Sophos presenta estudio sobre la forma de detectar a los ciberdelincuentes

[13/03/2019] Sophos dio a conocer los resultados de su estudio global titulado "7 Verdades Incómodas de Seguridad en Endpoint, que revela que los gerentes de tecnología de la información (TI) tienen más probabilidades de atrapar a los ciberdelincuentes en los servidores y redes de su organización que en cualquier otro lugar. De hecho, los gerentes de TI descubrieron 37% de sus ataques cibernéticos más significativos en los servidores de su organización y 37% en sus redes. Solo 17% fueron descubiertos en los puntos finales y 10% se encontraron en dispositivos móviles. Sophos encuestó a más de 3.100 encargados de la toma de decisiones de TI de empresas en 12 países: Estados Unidos, Canadá, México, Colombia, Brasil, Reino Unido, Francia, Alemania, Australia, Japón, India y Sudáfrica.

"Los servidores almacenan datos confidenciales financieros, de empleados, propietarios y otras personas, que con leyes cada vez más estrictas como el Reglamento General de Protección de Datos o GDPR, requieren que las organizaciones informen de los robos de datos, esto pone a los riesgos de seguridad en el servidor en un nivel alto todo el tiempo. Tiene sentido que los gerentes de TI se enfoquen en proteger a los servidores críticos para el negocio y detener a los atacantes en primer lugar antes de que entren a la red y esto conduce a más detecciones de cibercriminales en estas dos áreas", señaló Chester Wisniewski, principal científico investigador en Sophos. "Sin embargo, los gestores de TI no pueden ignorar los puntos de conexión, porque la mayoría de los ciberataques comienzan allí, aunque una cantidad mayor a la esperada de los gestores de TI todavía no puede identificar cómo se están metiendo las amenazas en el sistema y cuándo".

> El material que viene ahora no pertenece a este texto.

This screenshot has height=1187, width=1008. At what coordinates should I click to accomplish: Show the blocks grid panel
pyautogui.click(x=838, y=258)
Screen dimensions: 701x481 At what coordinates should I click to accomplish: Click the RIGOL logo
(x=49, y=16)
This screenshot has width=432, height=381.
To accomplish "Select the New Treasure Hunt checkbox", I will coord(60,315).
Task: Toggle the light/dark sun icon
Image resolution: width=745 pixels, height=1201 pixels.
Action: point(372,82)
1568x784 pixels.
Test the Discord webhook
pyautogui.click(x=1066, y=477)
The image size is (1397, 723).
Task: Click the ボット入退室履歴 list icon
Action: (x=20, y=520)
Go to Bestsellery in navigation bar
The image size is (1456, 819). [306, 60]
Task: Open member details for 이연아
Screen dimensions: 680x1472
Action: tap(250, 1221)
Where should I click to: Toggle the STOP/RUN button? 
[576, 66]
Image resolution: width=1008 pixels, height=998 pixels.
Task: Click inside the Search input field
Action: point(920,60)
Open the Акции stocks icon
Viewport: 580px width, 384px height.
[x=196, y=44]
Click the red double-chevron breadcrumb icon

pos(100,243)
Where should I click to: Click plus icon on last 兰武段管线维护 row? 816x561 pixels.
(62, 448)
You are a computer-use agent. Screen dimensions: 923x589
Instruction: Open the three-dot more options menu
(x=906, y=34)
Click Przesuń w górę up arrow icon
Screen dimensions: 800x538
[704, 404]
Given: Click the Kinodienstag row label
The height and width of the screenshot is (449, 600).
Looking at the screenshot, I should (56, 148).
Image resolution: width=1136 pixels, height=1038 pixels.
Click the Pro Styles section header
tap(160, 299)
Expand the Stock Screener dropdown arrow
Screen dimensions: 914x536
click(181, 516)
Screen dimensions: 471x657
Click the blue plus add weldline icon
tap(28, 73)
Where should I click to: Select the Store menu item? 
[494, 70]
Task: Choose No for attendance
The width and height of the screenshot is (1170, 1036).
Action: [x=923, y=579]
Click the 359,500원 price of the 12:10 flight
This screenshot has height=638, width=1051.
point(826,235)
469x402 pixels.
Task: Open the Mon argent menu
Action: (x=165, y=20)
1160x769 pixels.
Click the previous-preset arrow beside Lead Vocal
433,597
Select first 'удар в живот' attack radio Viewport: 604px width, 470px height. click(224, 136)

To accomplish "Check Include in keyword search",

El estudio señala que el 20% de los gerentes de TI que fueron víctimas de uno o más ataques cibernéticos el año pasado, no pudo identificar cómo los atacantes lograron su entrada, y 17% no sabe cuánto tiempo la amenaza estaba en el ambiente antes de que se detectara. Para mejorar esta falta de visibilidad, los gerentes de TI necesitan tecnología de detección y respuesta de endpoints (EDR) que expone los puntos de inicio de la amenaza y las huellas digitales de los atacantes moviéndose lateralmente a través de una red.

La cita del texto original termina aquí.